Время новостей
     N°218, 27 ноября 2001 Время новостей ИД "Время"   
Время новостей
  //  27.11.2001
По касательной
Моне и Прусту «Декабрьских вечеров» нечего сказать друг другу
Бывают странные сближения... Полагают, что прототипом одного из героев многотомного романа Марселя Пруста «В поисках утраченного времени» был живописец Клод Моне. Пруст любил живопись. Пруст любил музыку. Пруста любил Рихтер. Рихтера любит Музей изящных искусств имени Пушкина, где проходят ежегодные «Декабрьские вечера». И, заметим, хранится великолепная коллекция живописи Клода Моне. Круг замкнулся. XXI «Декабрьские вечера Святослава Рихтера» называются «В сторону Пруста (Моне, Дебюсси и другие)». «Дебюсси и других» оставим музыкальному обозревателю Артему Варгафтику. Сейчас -- о Прусте и Моне. Выставки «В сторону Пруста» и «Клод Моне» открылись вчера в рамках «Декабрьских вечеров» в Государственном музее изобразительных искусств им. А.С. Пушкина.

Как объединить их в одном проекте? Ответ подсказал когда-то испанский философ Хосе Ортега-и-Гассет: «В творчестве Пруста неторопливость, замедленность действия достигают крайних пределов, превращая роман в ряд статичных картин... Читая Пруста, приходишь к выводу, что мера уместной неторопливости превышена. Бескостное тело жанра расплывается туманным облаком, подвижной плазмой, размытым цветовым пятном» (перевод Александра Матвеева). Те же слова уместны и в отношении Моне. Образ мира, расщепленный на атомы цветного воздуха, есть не что иное, как память пространства, -- запечатленная сетчаткой глаза тактильная память. Иначе говоря -- plein air, атмосфера. Об этой интуиции касаний пишет и сам Пруст в романе «В сторону Свана»: «Память его, память его боков, колен, плеч, последовательно рисовала ему несколько комнат... Тело мое... старалось, по форме своей усталости, определить положение своих членов, чтобы заключить на основании его о положении стены, о месте предметов обстановки...» (перевод Адриана Франковского).
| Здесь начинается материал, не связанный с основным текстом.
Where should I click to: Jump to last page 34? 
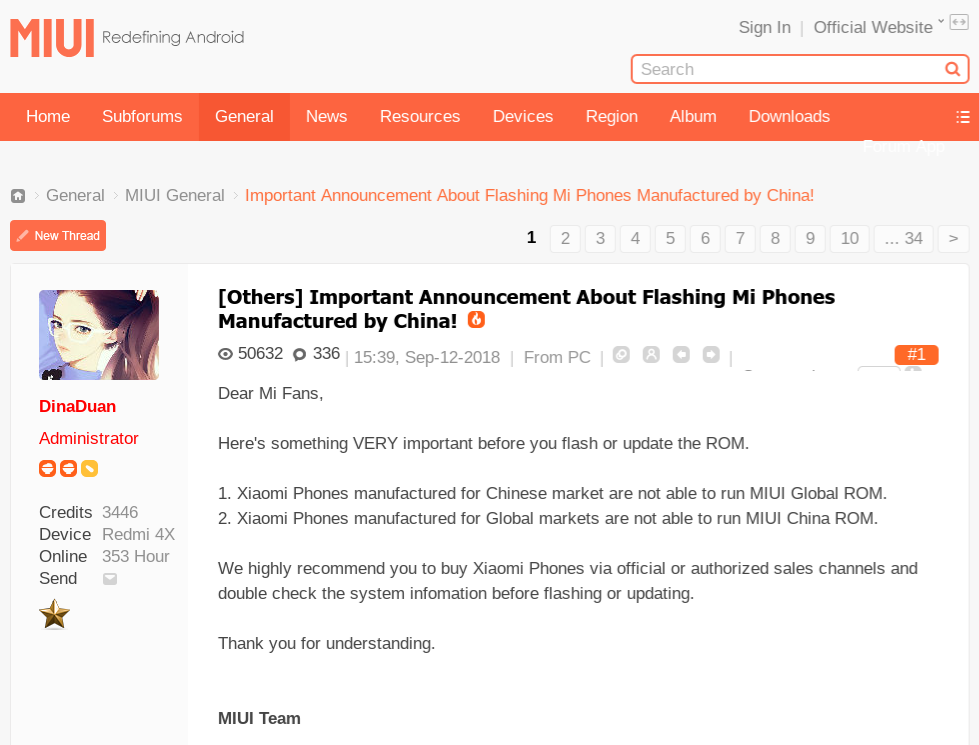coord(903,239)
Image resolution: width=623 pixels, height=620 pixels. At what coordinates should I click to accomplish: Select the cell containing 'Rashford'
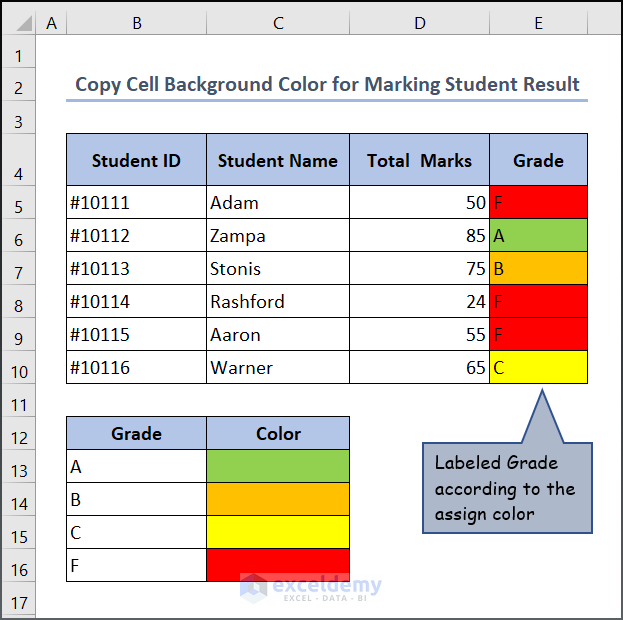tap(278, 302)
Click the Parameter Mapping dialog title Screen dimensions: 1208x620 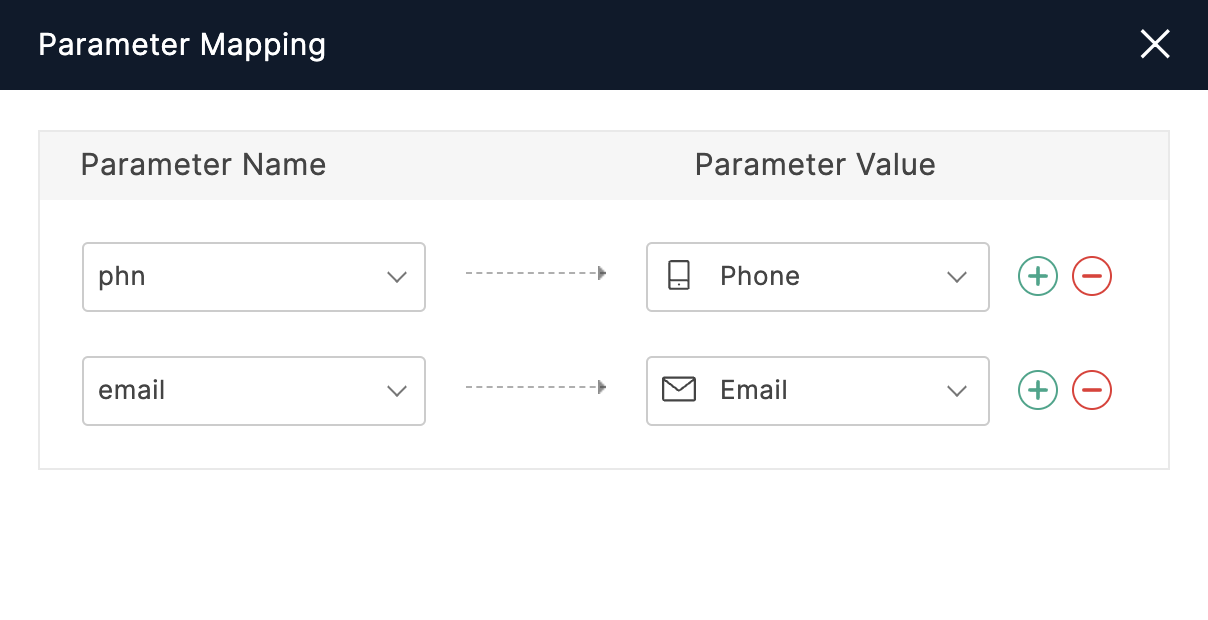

Нечуткий к мелочам хронос враждебен интуиции касаний (собственно, искусству впечатлений -- импрессионизму). Хронологический принцип проекту «Пруст--Моне» противопоказан. Ах, если бы был выбран принцип «пространственный», атмосферный, то есть путь реконструкции основ пленэрного восприятия мира, в котором все виды творчества (литература, музыка, живопись) существуют не обособленно, но вместе! Сколько еще «странных сближений» можно было обнаружить. Тем более что Моне привезли действительно превосходного. Представлены практически все картины из российских собраний (за исключением нескольких «командировочных», одна из которых уехала из Эрмитажа в Музей Гуггенхайма в Лас-Вегасе) и суперхиты собраний зарубежных -- Франции (Музей Орсэ, Музей Мармоттан, Париж), Германии, Швейцарии. Привезены работы из самых-самых американских музеев. Это Музей современного искусства и Музей Метрополитен (Нью-Йорк), Художественный институт (Чикаго), Музей изящных искусств (Бостон), Художественный музей Хай (Атланта). Некоторые, недоступные ранее российскому зрителю полотна (в частности, «Японский мостик» 1920--1922 из нью-йоркского Музея современного искусства), проговариваются о том, о чем проговаривается и проза Пруста -- о радикальном разрыве с классической картиной мира, подразумевающем отказ и от форм, выпестованных ранее самими этими художниками.

Принцип легких взаимных касаний сделал бы выставку «В сторону Пруста» по-настоящему концептуальной. Однако организаторы предпочли другой принцип, губительный для эстетики обоих: нечуткий, объективистски хронологический. В анфиладе и «Белом зале» поселился Моне. В торце анфилады -- Пруст. Экспозиция Пруста словно перекочевала из традиционных российских литмузеев со стеклянными витринками, в которых -- труды писателя. А рядом -- стульчик писателя. А над ним -- портрет писателя. А чтобы почувствовать эпоху -- пара старых фотографий Парижа. В общем, прямо по Давиду Самойлову: Заходите, пожалуйста. Это/ Стол поэта. Кушетка поэта/ Книжный шкаф. Умывальник. Кровать./ Это штора -- окно прикрывать. Не спасает даже то, что большинство личных вещей привезено из парижского музея Карнавале. Рядом с шедеврами Моне «комната Пруста» выглядит довольно жалко. Ни о какой памяти пространства говорить не приходится. В таких пространствах память не живет. Вместо сложного сюжета о цветных импрессионистических касаниях интрига «Моне--Пруст» авторами экспозиции разыграна довольно примитивно и схематично. По касательной.